Task inputs:
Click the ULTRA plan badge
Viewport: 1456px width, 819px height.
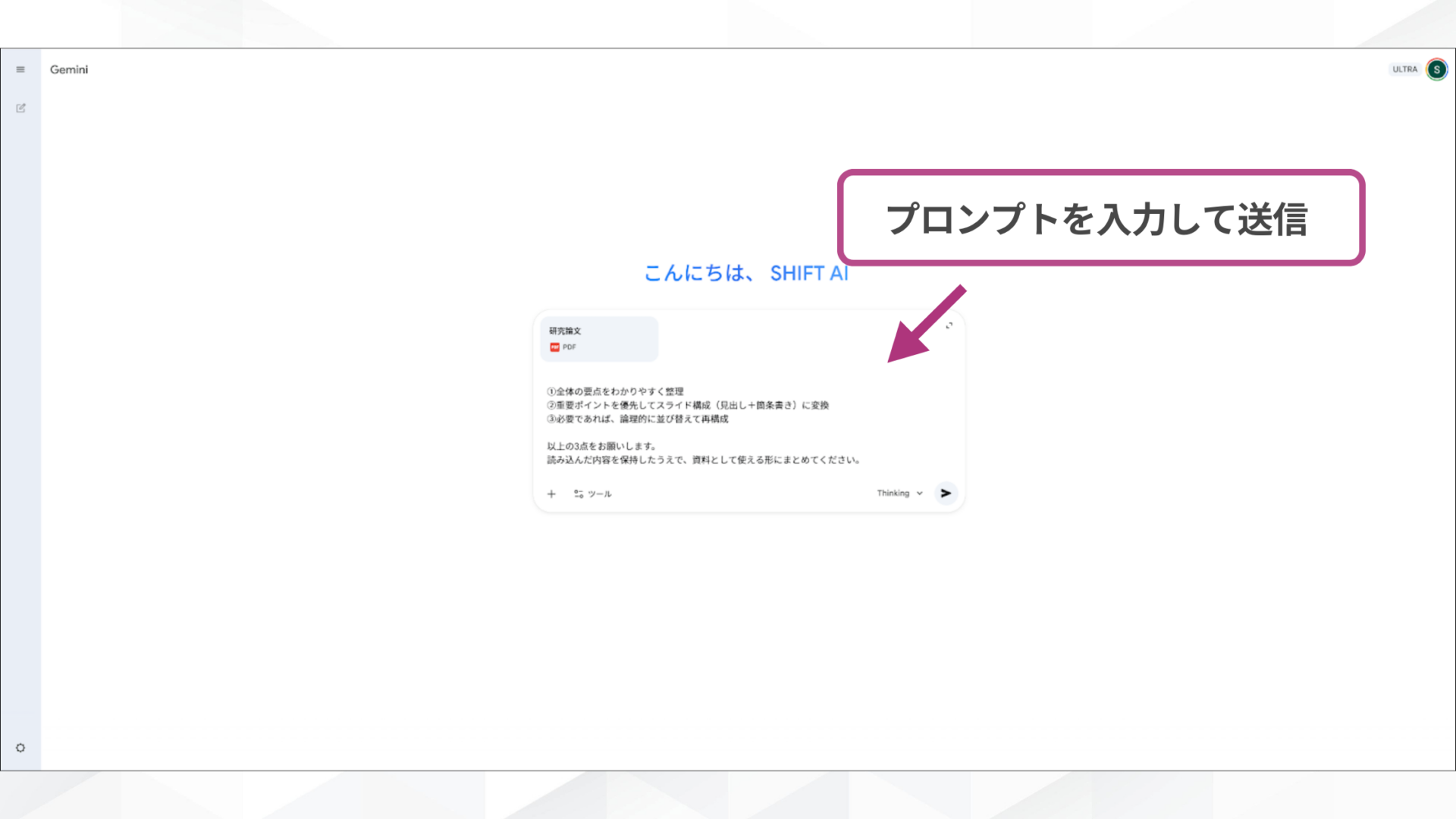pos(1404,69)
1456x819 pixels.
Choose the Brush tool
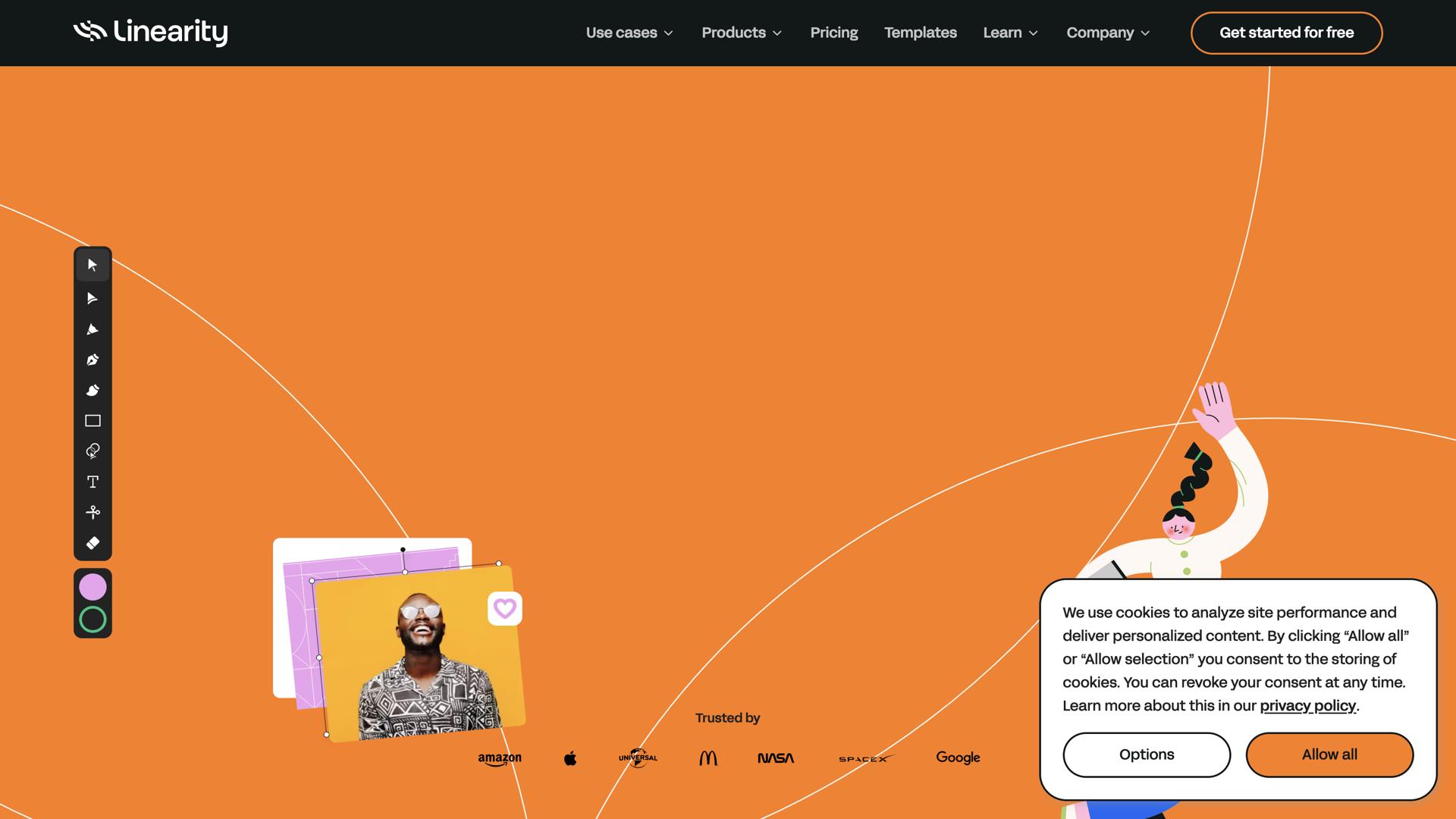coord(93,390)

Goal of the exercise: All of the material above needs to be restated exactly, with no pictures.

Task solution:
Click the ULTRA plan badge
Viewport: 1456px width, 819px height.
pos(1404,69)
1456x819 pixels.
Choose the Brush tool
coord(93,390)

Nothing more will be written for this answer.